I woke up this morning to thoughts of fire.


Outside it is gray and the air smells of rain. A few leaves skitter in the street. My apartment is cold and I’ve pulled on a favorite old sweater. It isn’t raining yet, but the wind blowing through the trees makes it sound like it is. Fall is coming soon, and I’m looking forward to it.


Last night a friend of mine equated autumn with grace, with the need to live gracefully as summer ends and the seasons turn towards winter cold, shorter days, and stormy weather. For both of us, autumn is our favorite season. For me, it’s time for cool, blustery walks in colorful woods and mountains, time for crisp days and flashing nights full of stars, time for harvest celebrations and afternoons spent with books and beer at rainy pub windows.

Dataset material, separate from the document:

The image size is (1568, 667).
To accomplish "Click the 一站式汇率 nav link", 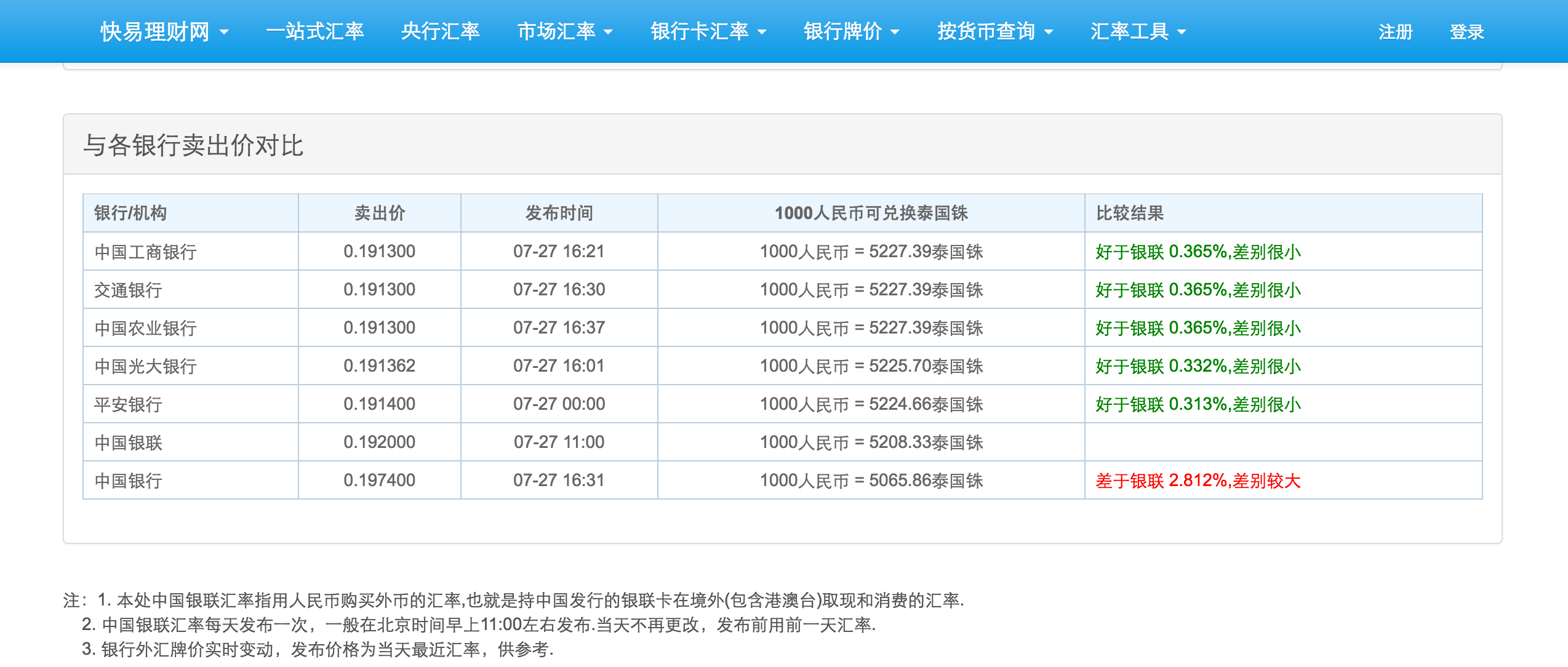I will click(x=314, y=31).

Autumn suggests the holidays, companionship, and turning inward and inside.


Autumn also suggests wood-smoke and heat, the crackle of sap and the glow of embers, a tidy campfire reflecting the cold and darkness.


Summer is ending and I spent only six nights around campfires, most in the mountains and one at the beach. Accompanied by friends and sometimes deer, each was a blessing. Every fire is alive and unique, from the setting and circumstance to the species of wood and the patterns of grain. The voice of the flame and the architecture of logs and coals are different every time. To start a fire is to begin something that creates its own designs.

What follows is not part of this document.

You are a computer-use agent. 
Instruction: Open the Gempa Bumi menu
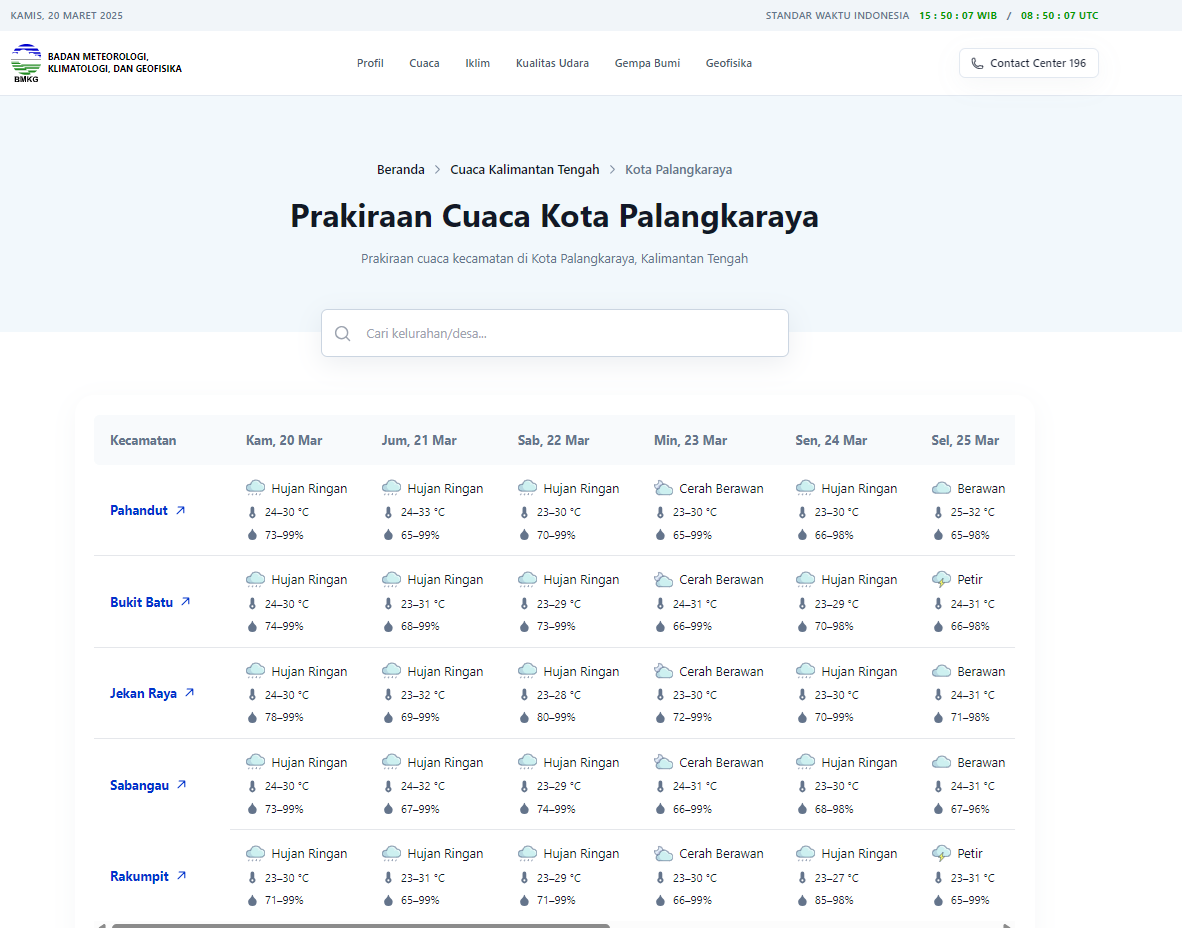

I’m looking forward to enjoying a few more campfires before November’s storms arrive. In the meantime, rain falls in long gray dresses. I’ve missed it and needed it. Like a campfire, and like autumn, it reminds me to take the days as they come with their graces and calm equanimity.

1 comment:

  1. Poignancy and reflection; also a certain sense of urgency to 'touch base' with favorite trails and places one more time before the days shorten and they lose their green-ness, or perhaps to be covered in snow for the next 6 months.

    The rain sometimes makes lingering a more chilly proposition, and the clouds a grey curtain covering ridgeline views, but those last weeks of firework colors of the vine maples and huckleberry bushes always make fall journeys worthwhile. Places like Indian Heaven, and the PCT above Olallie Lake are far more memorable for their fall colors than their summer sheen.